» Work to do
Switch "scrollbar" to "scroll bar" in these lines and leave every other word as it is. Write the lines out again without the pictures.

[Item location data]
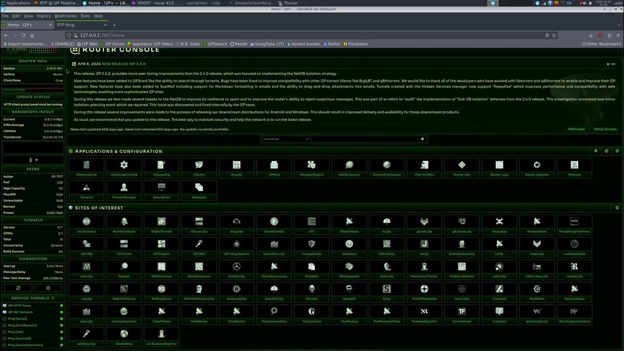Open I2PMail webmail
Image resolution: width=624 pixels, height=351 pixels.
click(274, 167)
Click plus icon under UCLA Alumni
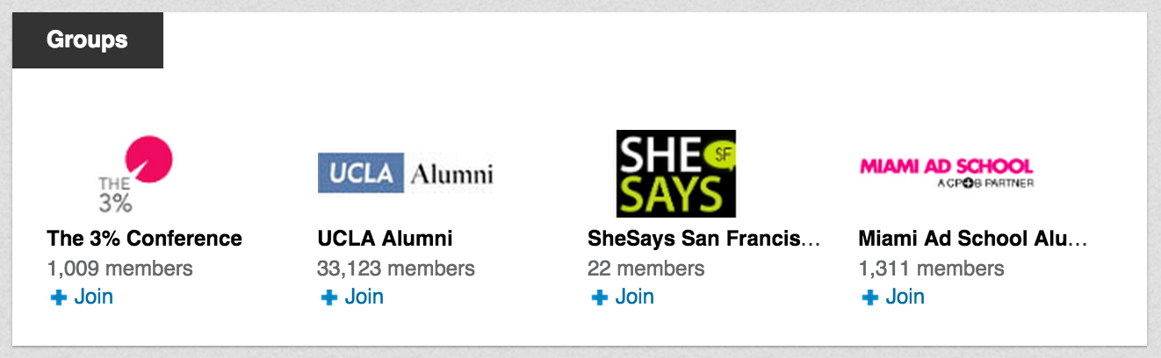 click(x=329, y=298)
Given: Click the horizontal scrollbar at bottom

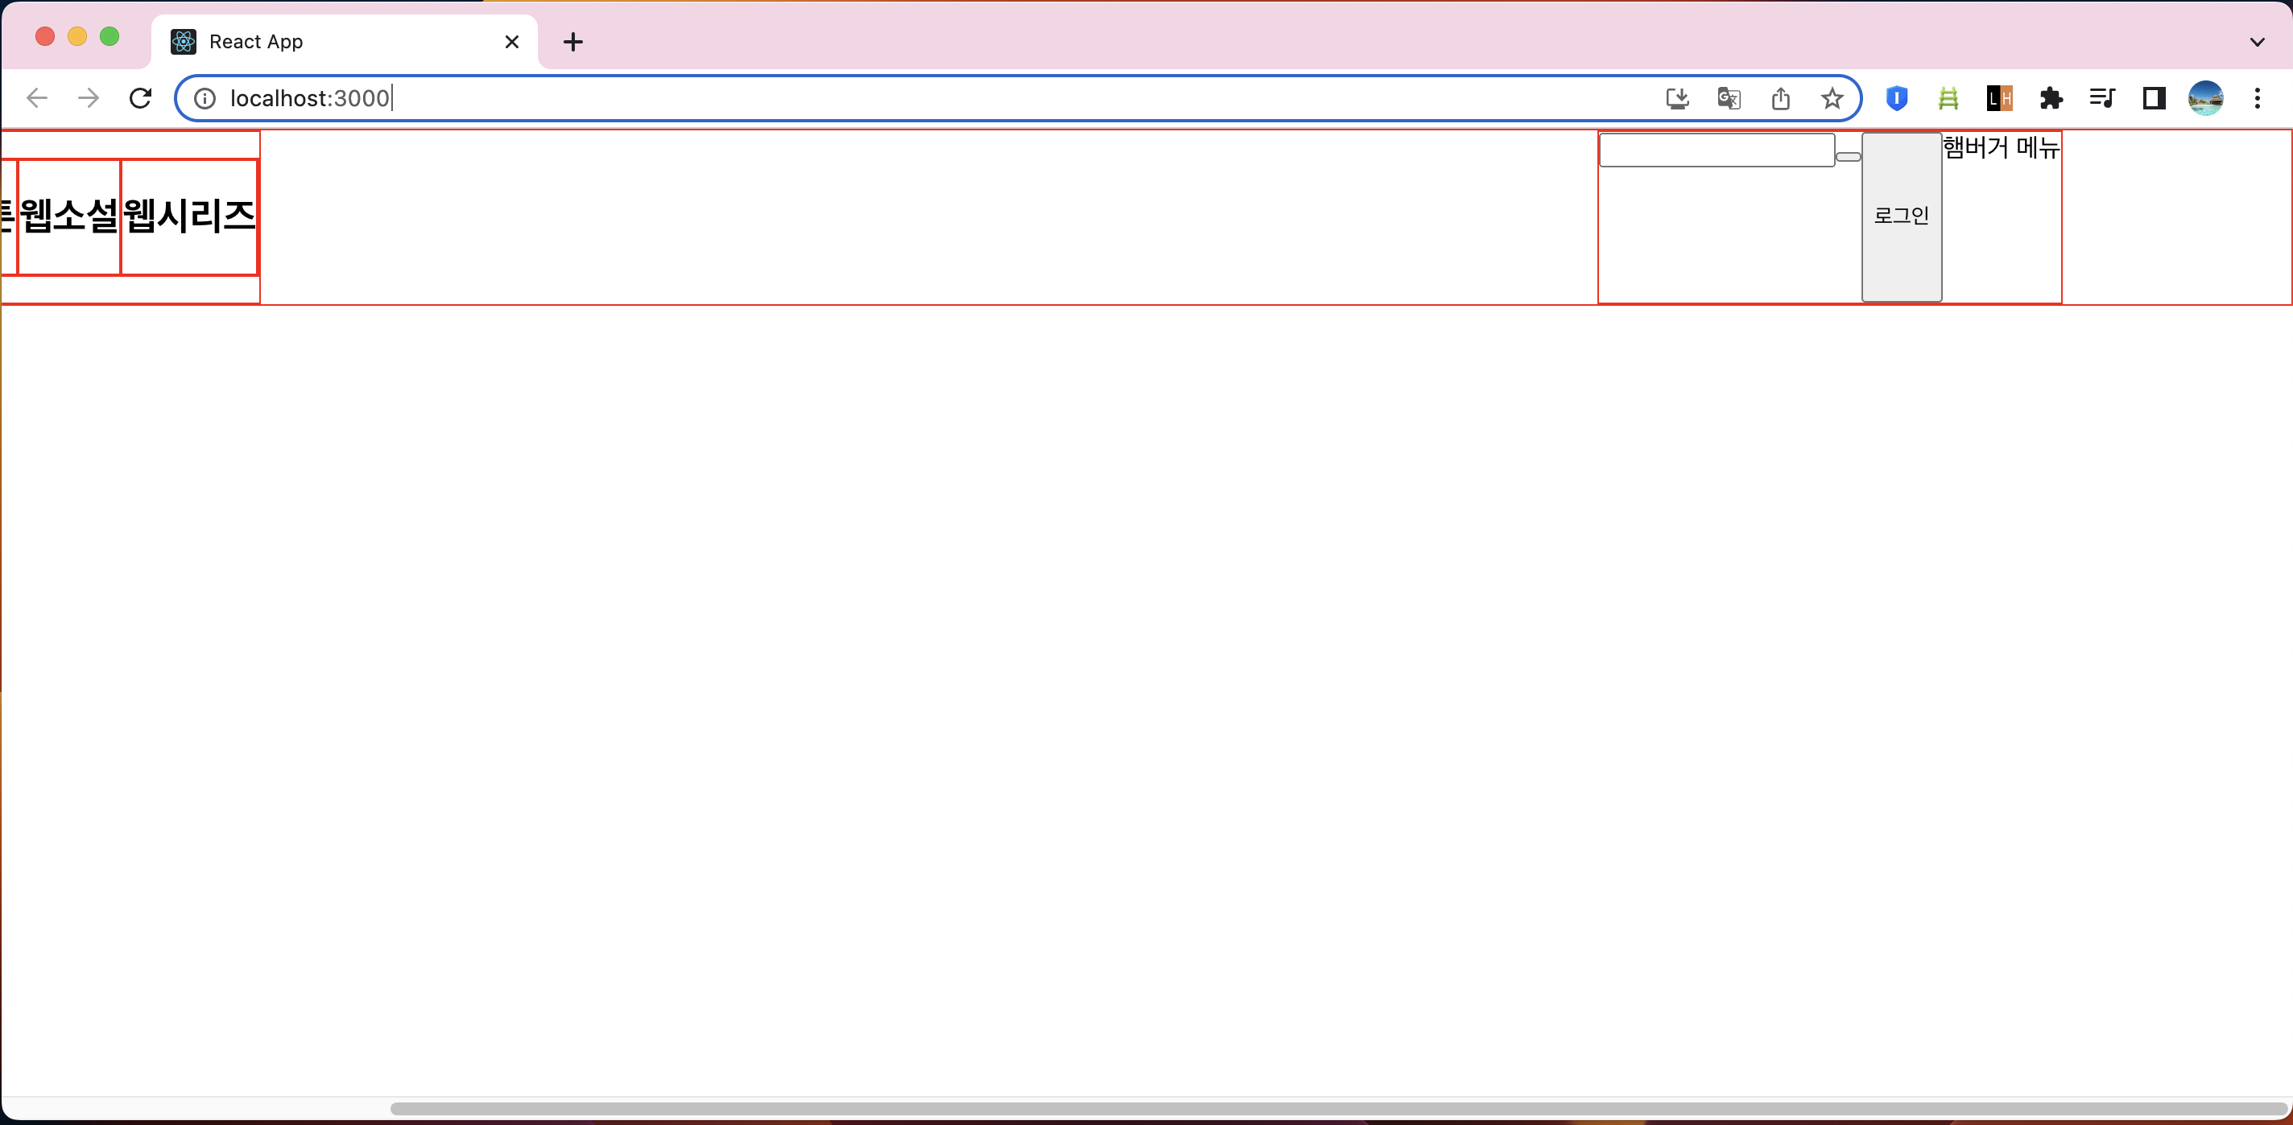Looking at the screenshot, I should coord(1335,1108).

» Exercise output
Open I2PMail webmail
Image resolution: width=624 pixels, height=351 pixels.
click(274, 167)
Click plus icon under UCLA Alumni
 click(x=329, y=298)
Given: Click the horizontal scroll bar at bottom

Looking at the screenshot, I should coord(1335,1108).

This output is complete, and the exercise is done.